Freedom in America does not mean granting the government unlimited and unchecked powers to snoop into private lives without any counterbalance. Yet 4 years ago, we were presented with a massive bill in the middle of the night. Fear governed and government suspended basic American freedoms guaranteed by the Constitution. A sunset provision was the only thing that kept our American way of life from sunsetting.
Today we need to reclaim liberty and freedom and rename this act the Act of Patriotism. We can defend liberty without destroying freedom. We can make America safer without making America afraid. We can shoulder the burden of security without falling under the yoke of oppression. We cannot and we must not be afraid any longer.

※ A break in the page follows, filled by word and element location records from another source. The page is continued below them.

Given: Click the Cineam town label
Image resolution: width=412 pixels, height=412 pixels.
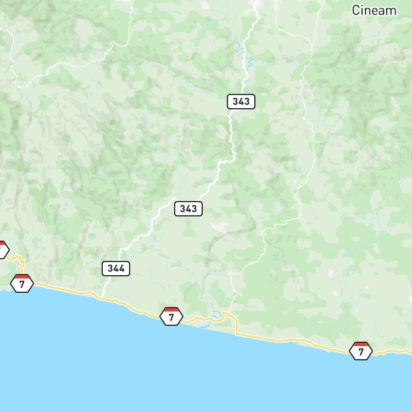Looking at the screenshot, I should [374, 10].
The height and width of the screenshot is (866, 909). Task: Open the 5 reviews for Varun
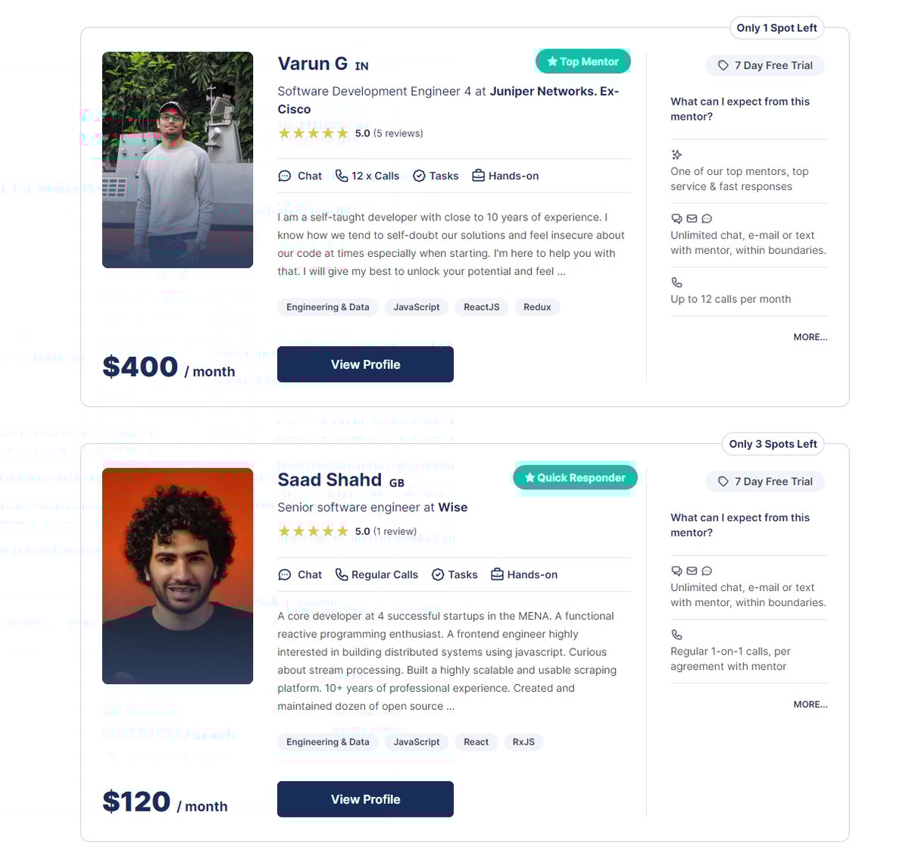point(398,133)
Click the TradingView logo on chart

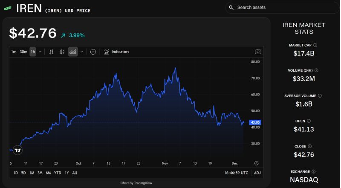pyautogui.click(x=17, y=150)
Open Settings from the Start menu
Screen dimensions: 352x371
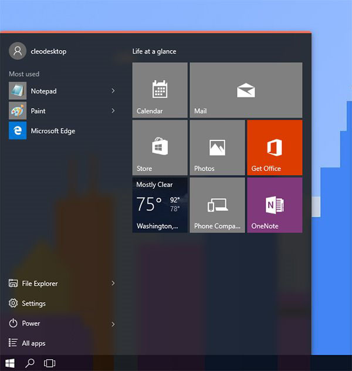[x=33, y=303]
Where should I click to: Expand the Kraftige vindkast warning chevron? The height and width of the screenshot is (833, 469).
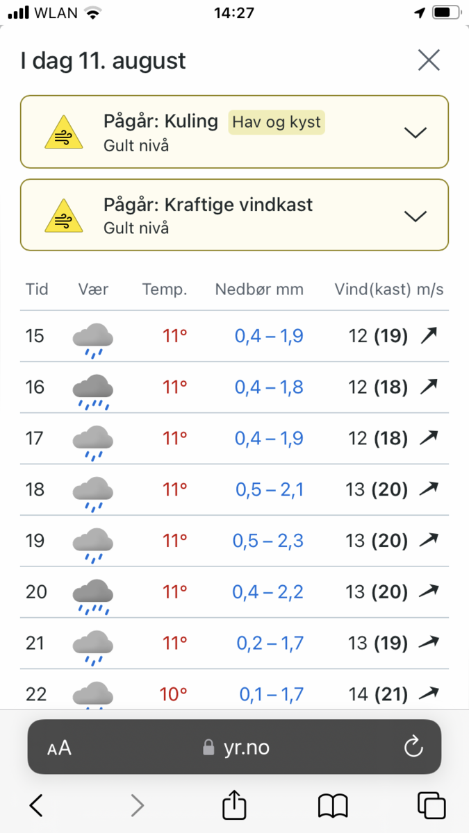(x=415, y=216)
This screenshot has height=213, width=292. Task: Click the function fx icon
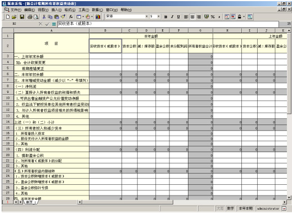coord(71,17)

We were afraid not long ago, and it set America on a terrible course where we willingly suspended the rule of law to be governed by the rule of fear: be afraid; be very afraid. And we were. We feared so much that in the PATRIOT Act we embraced national secrecy instead of national security. We granted broad sweeping powers to the government and removed the checks and balances that have made Americans free for 200 years.

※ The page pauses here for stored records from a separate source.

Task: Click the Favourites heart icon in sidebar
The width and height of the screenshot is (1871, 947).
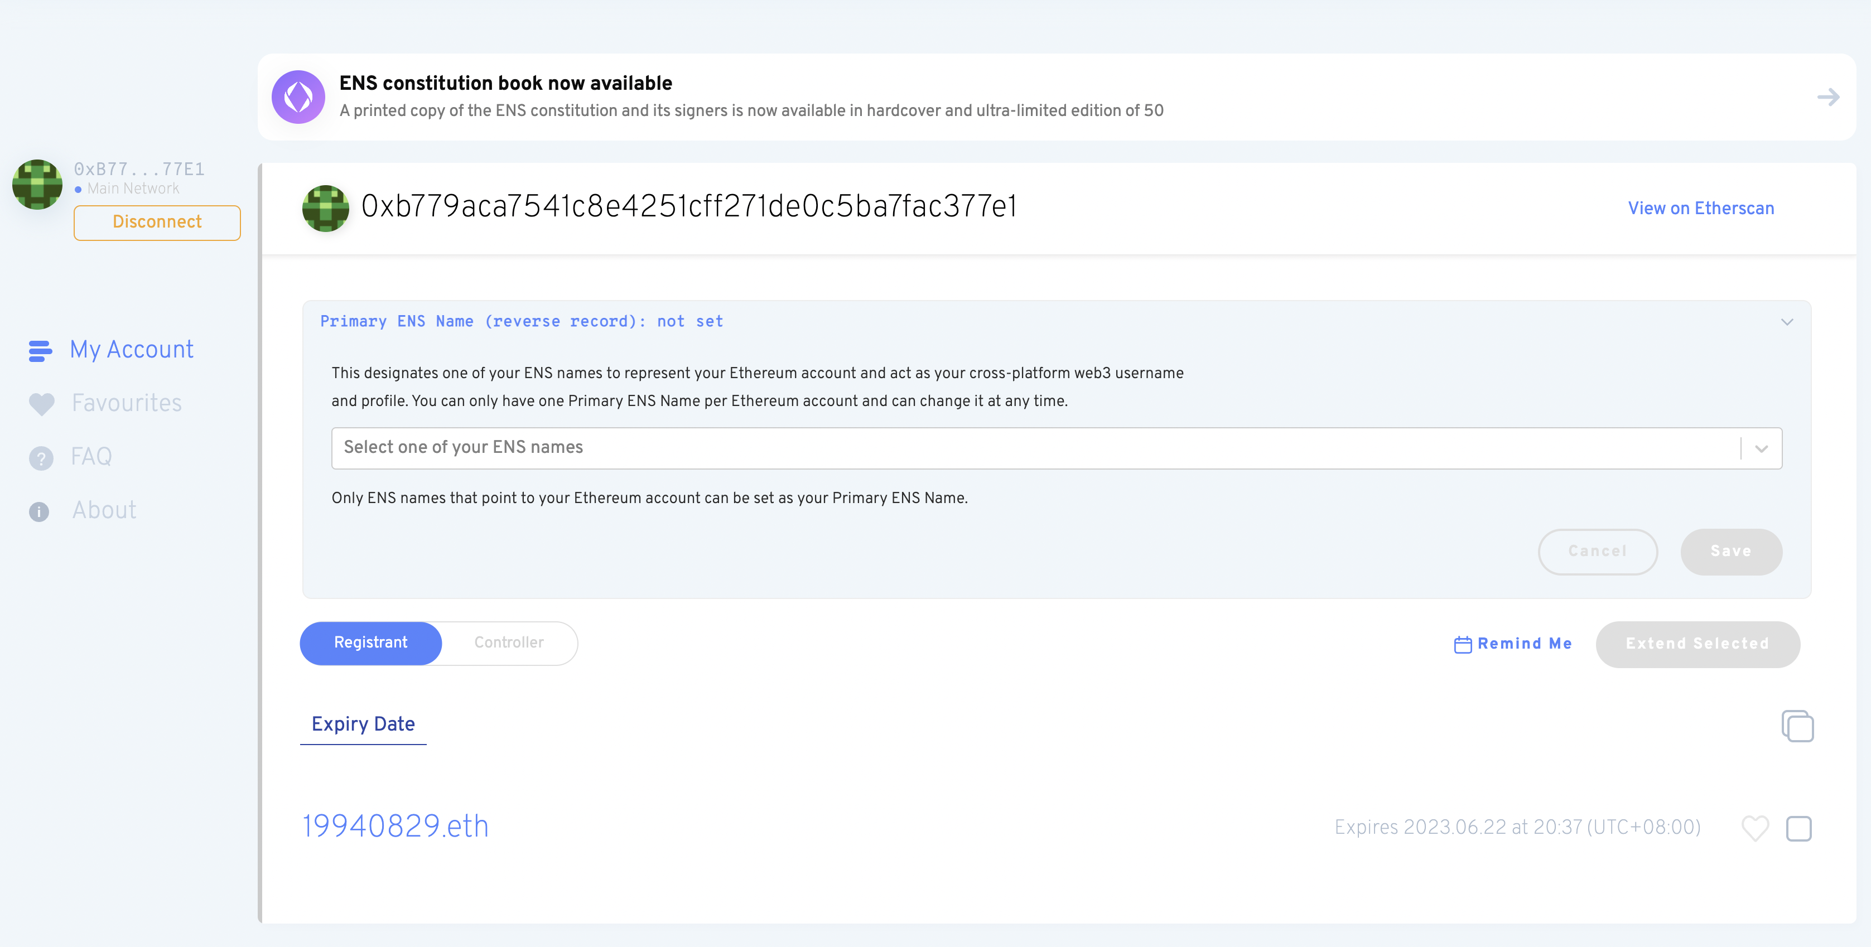Action: (x=41, y=404)
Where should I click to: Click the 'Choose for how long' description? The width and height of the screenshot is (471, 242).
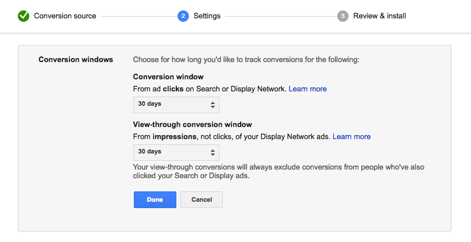point(246,60)
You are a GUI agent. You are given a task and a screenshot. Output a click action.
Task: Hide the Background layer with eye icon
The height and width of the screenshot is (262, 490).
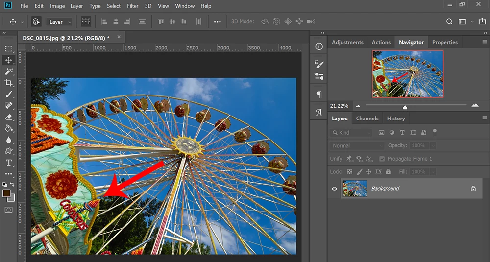point(334,189)
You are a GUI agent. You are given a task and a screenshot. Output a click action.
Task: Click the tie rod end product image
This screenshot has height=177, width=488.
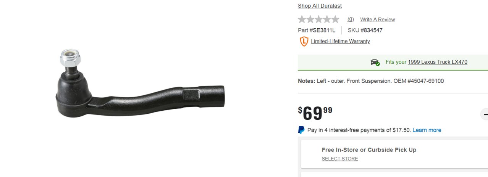tap(140, 84)
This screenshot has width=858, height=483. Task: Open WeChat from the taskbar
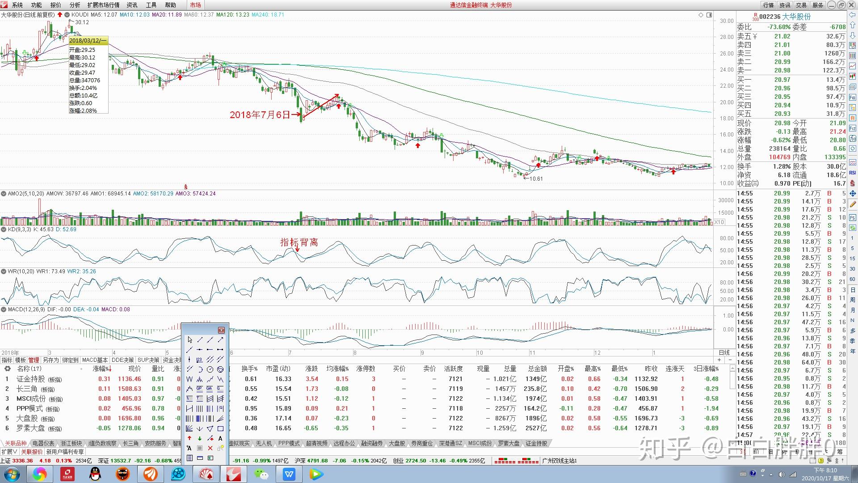click(x=261, y=474)
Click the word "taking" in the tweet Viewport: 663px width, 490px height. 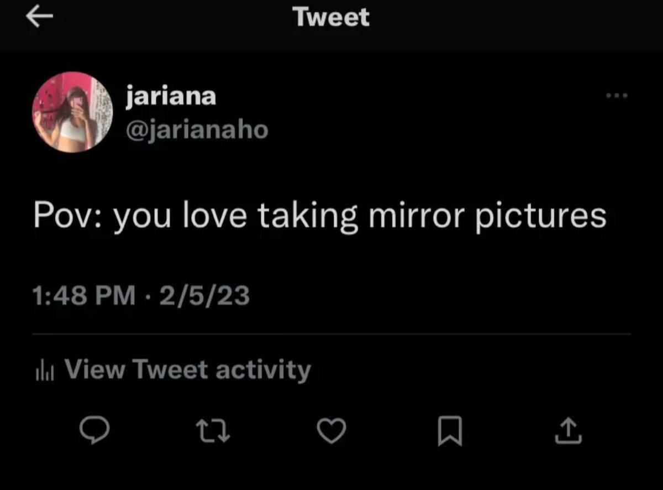pyautogui.click(x=307, y=216)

At a time like this with the stakes so high, we should look back on history and learn. America has faced grave threats and perilous times before. We did so by defending American values, not by dismantling American principles.
At a time like this we should recall and heed the words expressed by our Founders. The geniuses who envisioned a Nation of free people, free expression and freedom knew that the hard work for America was not in crafting liberty, but in preserving it. What they wrote 200 years ago sounds like it was penned and delivered in this Chamber on this very day. Just listen:
"But a Constitution of government once changed from freedom can never be restored. Liberty, once lost, is lost forever." Those are the words of John Adams in a letter on July 17, 1775.
Another quote: "However weak my country may be, I hope we shall never sacrifice our liberties." Alexander Hamilton wrote that on December 13, 1790.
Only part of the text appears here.